Wenn ein Spike zu Verbindungszurücksetzungen führt, bevor Anfragen in den Zugriffsprotokollen erscheinen, liegt das Problem möglicherweise vor der Nginx-Anfrageverarbeitung. Überprüfen Sie die Kernel-Backlog-Einstellungen, Load-Balancer-Protokolle, Firewall-Status-Tabellen und SYN-Flood-Schutz. Nginx kann eine Anfrage, die es nie erhalten hat, nicht protokollieren.

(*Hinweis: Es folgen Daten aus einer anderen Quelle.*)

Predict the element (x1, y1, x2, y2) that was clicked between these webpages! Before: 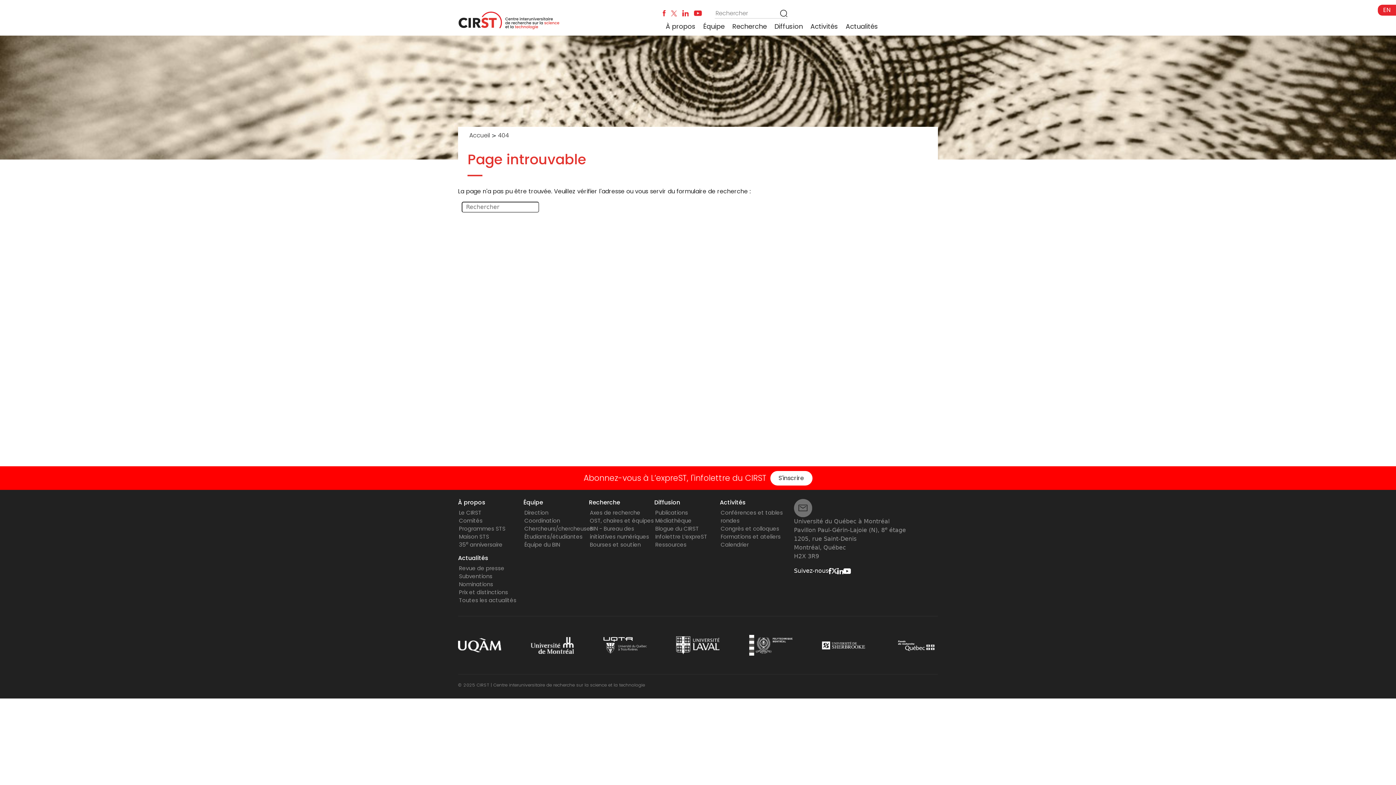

So testen Sie Änderungen sicher
Optimieren Sie niemals die Produktion, indem Sie bearbeiten und hoffen. Testen Sie zuerst die Syntax:
sudo nginx -t
Laden Sie dann Nginx neu, damit aktive Verbindungen ordnungsgemäß behandelt werden:
sudo systemctl reload nginx
Beobachten Sie nach jeder Änderung das Fehlerprotokoll:
sudo tail -f /var/log/nginx/error.log
Sie sollten auch die Anfragelatenz, 4xx- und 5xx-Raten, aktive Verbindungen, CPU, Speicher und Upstream-Antwortzeit überwachen. Eine Tuning-Änderung, die die Verbindungskapazität erhöht, aber die Anwendungslatenz erhöht, ist möglicherweise kein echter Gewinn.
Für tiefere Validierungsschritte siehe Testen von Nginx-Konfigurationen.
Wann Sie einen Spezialisten hinzuziehen sollten
Rufen Sie einen erfahrenen DevOps-Ingenieur oder Webspezialisten für Leistungsoptimierung, wenn Nginx-Fehler nach dem grundlegenden Tuning fortbestehen, wenn Traffic-Spitzen den Umsatz beeinträchtigen oder wenn Sie Kernel-Netzwerkeinstellungen auf einem Produktionssystem ändern. Gleiches gilt, wenn Sie Nginx vor Zahlungsabläufen, Anmeldesystemen oder kritischen APIs optimieren.
Professionelle Hilfe ist auch nützlich, wenn der Engpass unklar ist. Nginx mag wie das Problem aussehen, wenn das eigentliche Problem eine langsame Datenbank, ein erschöpfter Upstream-App-Pool, eine überlastete TLS-Terminierungsschicht oder ein Load-Balancer-Timeout-Konflikt ist.
Die wichtigste Erkenntnis ist einfach: Stimmen Sie Worker-Prozesse auf die CPU ab, stimmen Sie Worker-Verbindungen auf die Parallelität ab und stellen Sie sicher, dass die Linux-Dateilimits beide unterstützen. Ändern Sie jeweils eine Ebene, testen Sie die Konfiguration vor dem Neuladen und messen Sie echten Traffic, anstatt theoretischen Maximalwerten zu vertrauen.